*** Opening EXTRACTED MATERIAL ***
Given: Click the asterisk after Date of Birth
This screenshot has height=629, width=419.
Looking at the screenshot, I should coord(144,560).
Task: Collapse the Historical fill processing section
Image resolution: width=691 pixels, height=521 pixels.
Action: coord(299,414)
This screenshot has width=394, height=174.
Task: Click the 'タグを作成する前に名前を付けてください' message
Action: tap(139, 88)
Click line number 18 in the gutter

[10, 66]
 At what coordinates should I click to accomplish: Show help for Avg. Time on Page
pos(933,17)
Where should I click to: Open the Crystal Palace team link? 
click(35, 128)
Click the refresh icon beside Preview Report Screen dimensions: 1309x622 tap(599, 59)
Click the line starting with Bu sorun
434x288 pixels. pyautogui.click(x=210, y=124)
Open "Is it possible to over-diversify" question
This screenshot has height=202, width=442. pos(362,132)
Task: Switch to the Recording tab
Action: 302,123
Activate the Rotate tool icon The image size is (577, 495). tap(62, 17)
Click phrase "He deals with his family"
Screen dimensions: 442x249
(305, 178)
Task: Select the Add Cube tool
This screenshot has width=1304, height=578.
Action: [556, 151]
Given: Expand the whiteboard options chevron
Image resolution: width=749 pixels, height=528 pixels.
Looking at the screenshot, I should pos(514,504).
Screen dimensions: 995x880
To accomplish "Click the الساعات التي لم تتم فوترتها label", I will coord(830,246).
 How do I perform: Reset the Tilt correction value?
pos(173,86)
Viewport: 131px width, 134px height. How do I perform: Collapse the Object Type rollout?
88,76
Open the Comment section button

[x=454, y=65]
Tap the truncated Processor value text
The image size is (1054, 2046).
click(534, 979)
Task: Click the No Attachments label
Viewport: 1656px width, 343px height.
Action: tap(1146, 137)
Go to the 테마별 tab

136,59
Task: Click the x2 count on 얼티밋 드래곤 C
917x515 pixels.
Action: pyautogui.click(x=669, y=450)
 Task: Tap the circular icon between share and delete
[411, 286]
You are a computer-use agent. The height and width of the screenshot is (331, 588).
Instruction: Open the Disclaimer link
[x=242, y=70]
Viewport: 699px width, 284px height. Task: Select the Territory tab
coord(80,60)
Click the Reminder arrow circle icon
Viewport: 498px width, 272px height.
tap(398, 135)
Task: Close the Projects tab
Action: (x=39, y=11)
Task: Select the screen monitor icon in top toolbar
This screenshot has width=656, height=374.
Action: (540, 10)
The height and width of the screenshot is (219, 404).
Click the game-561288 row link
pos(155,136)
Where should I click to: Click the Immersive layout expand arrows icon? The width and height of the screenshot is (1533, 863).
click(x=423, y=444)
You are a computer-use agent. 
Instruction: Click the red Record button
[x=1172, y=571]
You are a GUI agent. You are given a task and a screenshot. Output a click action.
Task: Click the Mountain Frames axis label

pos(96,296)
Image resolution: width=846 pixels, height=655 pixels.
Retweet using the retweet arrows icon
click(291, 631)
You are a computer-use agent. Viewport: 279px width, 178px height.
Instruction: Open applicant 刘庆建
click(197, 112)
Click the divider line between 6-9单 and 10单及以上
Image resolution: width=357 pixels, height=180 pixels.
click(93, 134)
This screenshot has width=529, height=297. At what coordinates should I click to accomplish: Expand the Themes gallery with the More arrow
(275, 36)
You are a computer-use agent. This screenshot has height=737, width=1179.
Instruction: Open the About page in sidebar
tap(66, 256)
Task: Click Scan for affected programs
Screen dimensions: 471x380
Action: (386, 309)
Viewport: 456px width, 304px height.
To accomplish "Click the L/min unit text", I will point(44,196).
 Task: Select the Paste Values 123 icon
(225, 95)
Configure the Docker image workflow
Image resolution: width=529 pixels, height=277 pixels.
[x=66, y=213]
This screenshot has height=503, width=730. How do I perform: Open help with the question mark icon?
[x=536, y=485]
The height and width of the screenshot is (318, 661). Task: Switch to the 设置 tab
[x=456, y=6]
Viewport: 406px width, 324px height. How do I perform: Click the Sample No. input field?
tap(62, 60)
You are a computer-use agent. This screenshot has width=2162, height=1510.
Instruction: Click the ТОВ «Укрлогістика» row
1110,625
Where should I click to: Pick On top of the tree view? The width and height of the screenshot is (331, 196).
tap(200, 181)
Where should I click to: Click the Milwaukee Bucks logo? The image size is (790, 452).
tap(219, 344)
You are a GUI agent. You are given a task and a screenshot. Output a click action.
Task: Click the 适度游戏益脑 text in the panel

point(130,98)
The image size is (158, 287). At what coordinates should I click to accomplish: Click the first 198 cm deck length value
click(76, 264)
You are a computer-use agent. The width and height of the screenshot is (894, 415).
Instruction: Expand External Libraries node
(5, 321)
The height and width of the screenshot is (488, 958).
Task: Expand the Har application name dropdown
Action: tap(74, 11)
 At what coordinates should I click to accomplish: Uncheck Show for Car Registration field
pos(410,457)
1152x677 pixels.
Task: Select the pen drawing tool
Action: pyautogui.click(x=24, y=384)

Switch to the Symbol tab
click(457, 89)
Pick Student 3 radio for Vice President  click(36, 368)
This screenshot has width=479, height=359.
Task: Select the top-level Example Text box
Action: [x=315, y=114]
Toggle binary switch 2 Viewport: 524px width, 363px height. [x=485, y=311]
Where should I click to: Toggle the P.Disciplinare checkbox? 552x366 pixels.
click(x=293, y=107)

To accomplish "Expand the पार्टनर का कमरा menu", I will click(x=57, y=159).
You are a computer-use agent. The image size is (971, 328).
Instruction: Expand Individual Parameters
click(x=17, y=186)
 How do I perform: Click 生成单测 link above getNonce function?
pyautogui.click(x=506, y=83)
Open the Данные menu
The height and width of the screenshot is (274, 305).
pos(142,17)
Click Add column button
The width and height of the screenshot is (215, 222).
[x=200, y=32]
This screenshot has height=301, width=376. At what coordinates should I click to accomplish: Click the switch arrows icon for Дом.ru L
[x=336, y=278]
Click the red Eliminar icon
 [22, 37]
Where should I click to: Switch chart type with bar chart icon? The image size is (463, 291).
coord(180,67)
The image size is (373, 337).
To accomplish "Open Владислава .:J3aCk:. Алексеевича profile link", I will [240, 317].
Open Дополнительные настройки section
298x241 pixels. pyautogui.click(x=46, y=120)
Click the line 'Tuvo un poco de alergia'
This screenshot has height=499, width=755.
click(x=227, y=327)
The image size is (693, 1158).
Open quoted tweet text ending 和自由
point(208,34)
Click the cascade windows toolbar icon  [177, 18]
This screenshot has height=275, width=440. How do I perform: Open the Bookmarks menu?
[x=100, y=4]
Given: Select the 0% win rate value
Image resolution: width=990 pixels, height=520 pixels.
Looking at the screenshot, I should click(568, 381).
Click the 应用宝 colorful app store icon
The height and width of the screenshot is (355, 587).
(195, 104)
*** Closing EXTRACTED MATERIAL ***
TASK GOAL
Beginning with the line containing "Task: Tap the" in the material above, copy every line exactly until you have copied the line containing "Click the Reminder arrow circle icon".

SOLUTION BELOW
 Task: Tap the circular icon between share and delete
[411, 286]
You are a computer-use agent. The height and width of the screenshot is (331, 588).
Instruction: Open the Disclaimer link
[x=242, y=70]
Viewport: 699px width, 284px height. Task: Select the Territory tab
coord(80,60)
Click the Reminder arrow circle icon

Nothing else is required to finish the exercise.